[Text and item location entries]
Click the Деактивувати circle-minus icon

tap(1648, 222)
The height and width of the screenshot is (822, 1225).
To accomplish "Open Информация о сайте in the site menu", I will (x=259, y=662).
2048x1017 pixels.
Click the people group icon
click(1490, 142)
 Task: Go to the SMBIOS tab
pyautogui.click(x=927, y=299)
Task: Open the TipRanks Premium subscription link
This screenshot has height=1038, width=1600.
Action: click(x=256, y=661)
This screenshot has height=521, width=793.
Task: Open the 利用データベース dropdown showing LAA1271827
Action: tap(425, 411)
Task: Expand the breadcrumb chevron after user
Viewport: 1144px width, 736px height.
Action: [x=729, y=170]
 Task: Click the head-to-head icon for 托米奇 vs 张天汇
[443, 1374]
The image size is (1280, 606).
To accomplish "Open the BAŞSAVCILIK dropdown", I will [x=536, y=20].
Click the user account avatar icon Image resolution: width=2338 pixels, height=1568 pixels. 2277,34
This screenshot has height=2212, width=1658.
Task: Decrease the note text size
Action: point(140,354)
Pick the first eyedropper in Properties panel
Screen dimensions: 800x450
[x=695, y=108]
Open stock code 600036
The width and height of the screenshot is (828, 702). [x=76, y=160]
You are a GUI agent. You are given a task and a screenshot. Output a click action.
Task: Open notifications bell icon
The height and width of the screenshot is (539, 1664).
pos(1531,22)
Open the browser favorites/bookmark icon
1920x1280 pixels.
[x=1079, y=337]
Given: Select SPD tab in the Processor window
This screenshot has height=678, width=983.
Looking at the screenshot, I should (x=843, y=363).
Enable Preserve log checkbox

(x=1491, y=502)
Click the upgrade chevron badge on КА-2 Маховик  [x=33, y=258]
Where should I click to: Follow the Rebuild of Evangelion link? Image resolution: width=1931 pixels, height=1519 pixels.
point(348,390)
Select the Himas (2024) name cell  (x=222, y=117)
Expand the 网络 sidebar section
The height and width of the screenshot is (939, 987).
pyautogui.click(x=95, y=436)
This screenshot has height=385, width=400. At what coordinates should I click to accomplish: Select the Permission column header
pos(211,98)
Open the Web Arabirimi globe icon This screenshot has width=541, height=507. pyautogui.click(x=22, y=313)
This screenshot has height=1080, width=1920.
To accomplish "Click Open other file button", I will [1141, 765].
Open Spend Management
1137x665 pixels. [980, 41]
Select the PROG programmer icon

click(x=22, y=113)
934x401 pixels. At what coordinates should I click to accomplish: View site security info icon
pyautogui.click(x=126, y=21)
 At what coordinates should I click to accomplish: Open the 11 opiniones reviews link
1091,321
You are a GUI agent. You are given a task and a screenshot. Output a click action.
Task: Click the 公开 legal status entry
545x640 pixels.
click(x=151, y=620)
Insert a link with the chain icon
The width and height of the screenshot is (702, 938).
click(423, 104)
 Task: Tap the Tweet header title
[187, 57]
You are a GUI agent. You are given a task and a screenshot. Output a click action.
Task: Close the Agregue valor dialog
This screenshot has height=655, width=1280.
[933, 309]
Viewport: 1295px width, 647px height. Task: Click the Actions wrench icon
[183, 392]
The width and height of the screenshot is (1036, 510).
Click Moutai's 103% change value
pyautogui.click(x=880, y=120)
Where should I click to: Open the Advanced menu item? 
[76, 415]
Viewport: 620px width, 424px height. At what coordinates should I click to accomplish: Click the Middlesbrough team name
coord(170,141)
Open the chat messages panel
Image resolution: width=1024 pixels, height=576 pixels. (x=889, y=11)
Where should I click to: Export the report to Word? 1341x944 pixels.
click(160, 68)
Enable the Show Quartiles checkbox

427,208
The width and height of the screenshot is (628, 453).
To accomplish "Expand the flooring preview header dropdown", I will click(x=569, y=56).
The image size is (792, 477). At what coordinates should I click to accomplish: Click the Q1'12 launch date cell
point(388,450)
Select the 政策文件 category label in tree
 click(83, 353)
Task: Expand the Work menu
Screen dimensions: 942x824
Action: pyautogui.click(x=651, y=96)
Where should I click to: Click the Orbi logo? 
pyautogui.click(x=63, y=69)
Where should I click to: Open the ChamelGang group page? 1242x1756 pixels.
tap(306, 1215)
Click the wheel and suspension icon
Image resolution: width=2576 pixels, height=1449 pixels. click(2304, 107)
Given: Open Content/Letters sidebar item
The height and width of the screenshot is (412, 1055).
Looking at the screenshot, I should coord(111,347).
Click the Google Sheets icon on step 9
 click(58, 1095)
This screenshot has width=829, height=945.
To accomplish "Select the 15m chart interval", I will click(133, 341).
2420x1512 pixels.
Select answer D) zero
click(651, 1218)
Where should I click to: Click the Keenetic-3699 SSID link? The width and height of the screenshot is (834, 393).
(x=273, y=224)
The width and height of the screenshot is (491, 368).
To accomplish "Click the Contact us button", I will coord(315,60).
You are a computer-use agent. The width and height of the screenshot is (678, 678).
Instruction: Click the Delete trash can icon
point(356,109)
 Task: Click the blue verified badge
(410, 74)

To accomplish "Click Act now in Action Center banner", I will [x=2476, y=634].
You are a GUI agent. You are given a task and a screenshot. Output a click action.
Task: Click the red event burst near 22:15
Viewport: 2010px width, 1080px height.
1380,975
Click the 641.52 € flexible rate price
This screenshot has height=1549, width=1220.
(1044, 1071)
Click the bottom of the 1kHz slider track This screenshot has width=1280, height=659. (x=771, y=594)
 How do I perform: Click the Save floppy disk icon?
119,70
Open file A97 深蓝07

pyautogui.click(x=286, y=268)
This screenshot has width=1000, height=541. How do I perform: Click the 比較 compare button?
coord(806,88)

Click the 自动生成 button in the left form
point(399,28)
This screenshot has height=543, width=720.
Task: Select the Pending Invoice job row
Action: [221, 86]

- **Stated goal**:
How many lines of the records above contain the string "size"? Reply with the number alone.

- **Final result**:
3